_Work item_
Could you restate word for word every line from the one containing "Búsqueda avanzada (149, 185)" to the end of the records, and nothing else?

_Data for the task_
※

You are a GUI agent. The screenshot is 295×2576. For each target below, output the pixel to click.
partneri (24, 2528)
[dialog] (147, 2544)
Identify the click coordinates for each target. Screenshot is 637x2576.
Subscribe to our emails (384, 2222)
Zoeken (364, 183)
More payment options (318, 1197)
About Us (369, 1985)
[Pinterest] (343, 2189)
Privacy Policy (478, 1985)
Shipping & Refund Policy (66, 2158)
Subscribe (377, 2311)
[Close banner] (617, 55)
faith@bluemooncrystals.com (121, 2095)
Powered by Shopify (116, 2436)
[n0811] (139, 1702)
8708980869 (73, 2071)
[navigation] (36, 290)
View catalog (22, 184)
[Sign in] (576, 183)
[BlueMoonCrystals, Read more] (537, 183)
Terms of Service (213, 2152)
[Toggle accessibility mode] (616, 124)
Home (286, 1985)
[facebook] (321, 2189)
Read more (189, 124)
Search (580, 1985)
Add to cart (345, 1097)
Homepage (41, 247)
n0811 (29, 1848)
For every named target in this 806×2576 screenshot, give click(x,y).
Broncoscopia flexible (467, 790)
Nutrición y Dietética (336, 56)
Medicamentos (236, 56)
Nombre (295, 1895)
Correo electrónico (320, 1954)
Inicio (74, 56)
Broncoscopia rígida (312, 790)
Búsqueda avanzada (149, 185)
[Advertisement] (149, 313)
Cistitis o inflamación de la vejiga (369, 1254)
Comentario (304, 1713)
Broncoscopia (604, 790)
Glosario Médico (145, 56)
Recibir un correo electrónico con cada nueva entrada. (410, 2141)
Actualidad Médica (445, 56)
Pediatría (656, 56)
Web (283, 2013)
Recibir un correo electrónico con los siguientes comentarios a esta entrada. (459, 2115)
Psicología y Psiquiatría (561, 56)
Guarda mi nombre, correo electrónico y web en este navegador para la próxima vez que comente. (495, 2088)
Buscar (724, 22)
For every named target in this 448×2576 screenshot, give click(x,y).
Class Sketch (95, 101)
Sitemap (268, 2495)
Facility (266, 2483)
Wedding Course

※

_Result below_
Búsqueda avanzada (149, 185)
[Advertisement] (149, 313)
Cistitis o inflamación de la vejiga (369, 1254)
Comentario (304, 1713)
Broncoscopia (604, 790)
Glosario Médico (145, 56)
Recibir un correo electrónico con cada nueva entrada. (410, 2141)
Actualidad Médica (445, 56)
Pediatría (656, 56)
Web (283, 2013)
Recibir un correo electrónico con los siguientes comentarios a esta entrada. (459, 2115)
Psicología y Psiquiatría (561, 56)
Guarda mi nombre, correo electrónico y web en este navegador para la próxima vez que comente. (495, 2088)
Buscar (724, 22)
For every named target in this 448×2576 screenshot, give click(x,y).
Class Sketch (95, 101)
Sitemap (268, 2495)
Facility (266, 2483)
Wedding Course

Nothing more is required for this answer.